Kinerja Ekspor Indonesia Dibayangi Ancaman Default AS, Ini Sektor yang Terdampak
AS terancam gagal bayar utang. Efeknya dapat mempengaruhi negara mitra dagang, salah satunya Indonesia
Penulis: Bambang Ismoyo
Editor: Sanusi
Laporan Wartawan Tribunnews.com, Ismoyo
TRIBUNNEWS.COM, JAKARTA - Amerika Serikat (AS) terancam gagal bayar utang alias default. Hal itu dikatakan Menteri Keuangan AS Janet Yellen pada Selasa (25/4/2023).
Yellen mengatakan, kegagalan Kongres AS untuk menaikkan plafon utang pemerintah, dan berdampak pada gagal bayar utang AS, akan memicu bencana ekonomi yang akan mendorong suku bunga AS lebih tinggi untuk tahun-tahun mendatang.
Mengutip Reuters, Yellen, dalam sambutan yang disiapkan untuk acara Washington dengan eksekutif bisnis dari California, mengatakan default utang AS akan mengakibatkan hilangnya pekerjaan, mendorong pembayaran rumah tangga untuk hipotek, pinjaman mobil, dan kartu kredit menjadi lebih tinggi.
Baca juga: AS Terancam Default, Janet Yellen Singgung Bencana Ekonomi, Analis Sebut Ada Dampak ke Rupiah
Lalu jika benar terjadi, apa dampaknya bagi Indonesia?
Pengamat Ekonomi sekaligus Direktur Eksekutif Center of Economic and Law Studies (Celios) Bhima Yudhistira mengatakan, kegagalan bayar utang AS dapat menyebabkan krisis di negara tersebut.
Efeknya dapat mempengaruhi negara mitra dagang, salah satunya Indonesia, yang juga merupakan eksportir sejumlah komoditas dan produk ke Negeri Paman Sam.
Baca juga: Amerika Terancam Nggak Mampu Bayar Utang, Rupiah Bisa Melesat ke Rp 14.500
"Sinyal ekonomi AS yang mengalami dobel crisis yakni krisis gagal bayar utang dan ancaman resesi ekonomi semakin terlihat, dan harus menjadi warning bagi ekonomi negara berkembang seperti Indonesia," ucap Bhima kepada Tribunnews, Sabtu (29/4/2023).
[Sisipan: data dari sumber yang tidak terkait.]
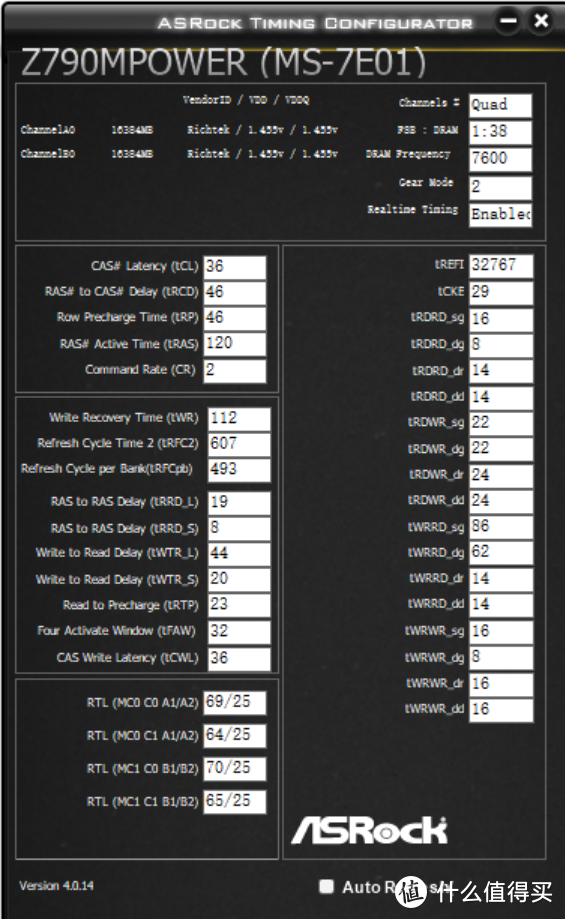Select the DRAM Frequency field showing 7600
The height and width of the screenshot is (919, 565).
[501, 159]
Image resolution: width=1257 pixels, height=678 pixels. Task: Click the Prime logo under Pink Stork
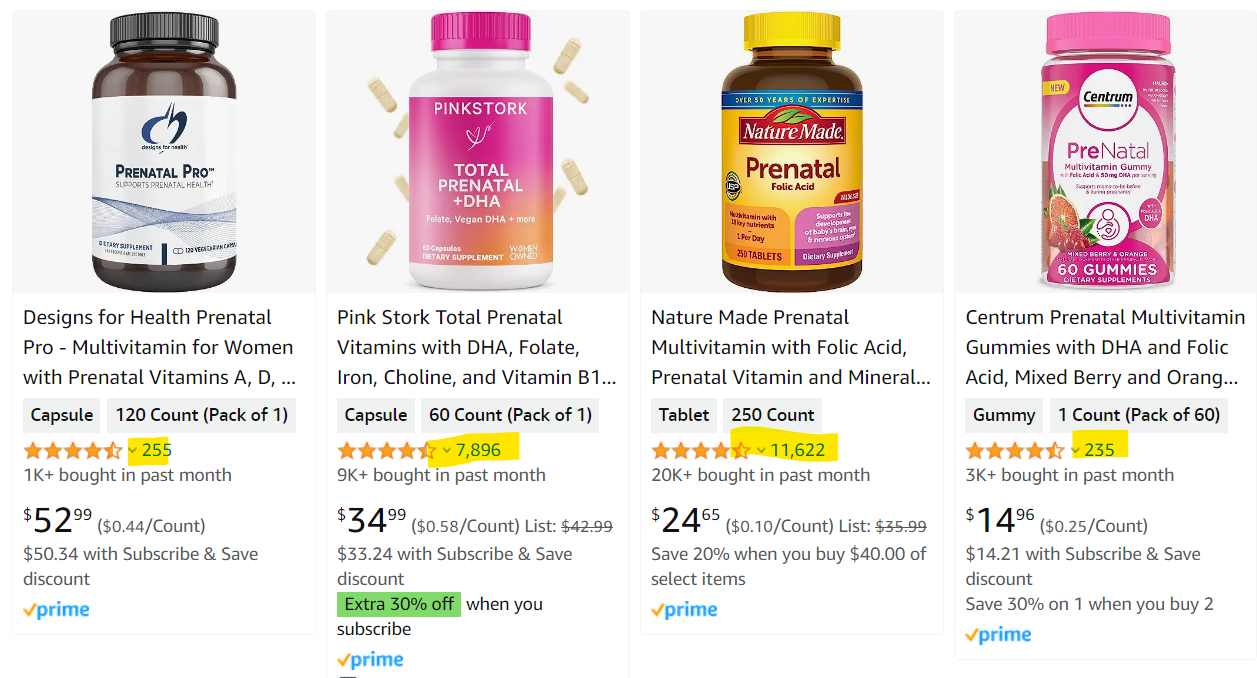(370, 660)
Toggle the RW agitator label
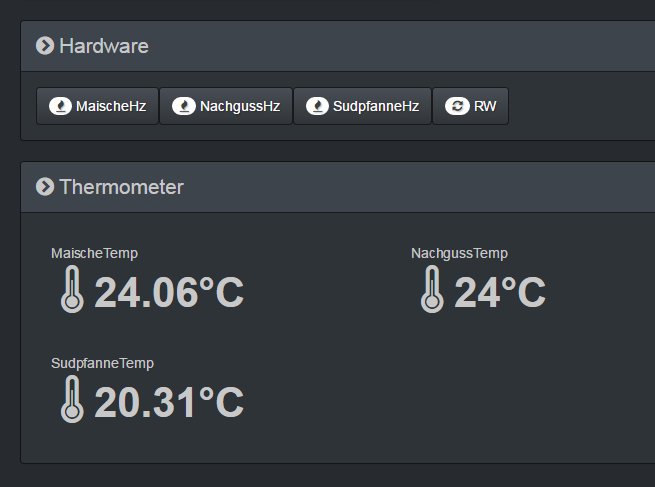Screen dimensions: 655x487 [x=485, y=106]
"AS merupakan mitra dagang yang penting, dan hub manufaktur Indonesia selain ke China, Jepang, dan India," sambungnya.
Sejumlah sektor yang terpengaruh, lanjut Bhima, diantaranya seperti ekspor pakaian jadi, alas kaki, produk olahan karet, Crude Palm Oil atau CPO, furnitur, produk perikanan, hingga produk barang dari kulit.
"Sepanjang 2017-2021 ekspor pakaian jadi saja sudah -3 persen ke pasar AS, alas kaki -1 persen, dan barang dari kulit -3 persen," ucap Bhima.
"Bagaimanapun juga AS adalah mitra ekspor tradisional dengan porsi sebesar 9,2 persen sepanjang Januari-Maret 2023," tambahnya.
Efek lanjutannya, pemutusan hubungan kerja akan terjadi imbas turunnya permintaan di sektor-sektor manufaktur.
"Kondisi penurunan permintaan ekspor bisa menyebabkan PHK massal meluas sepanjang 2023, tidak hanya di sektor manufaktur tapi juga basis komoditas perkebunan dan tambang," pungkasnya.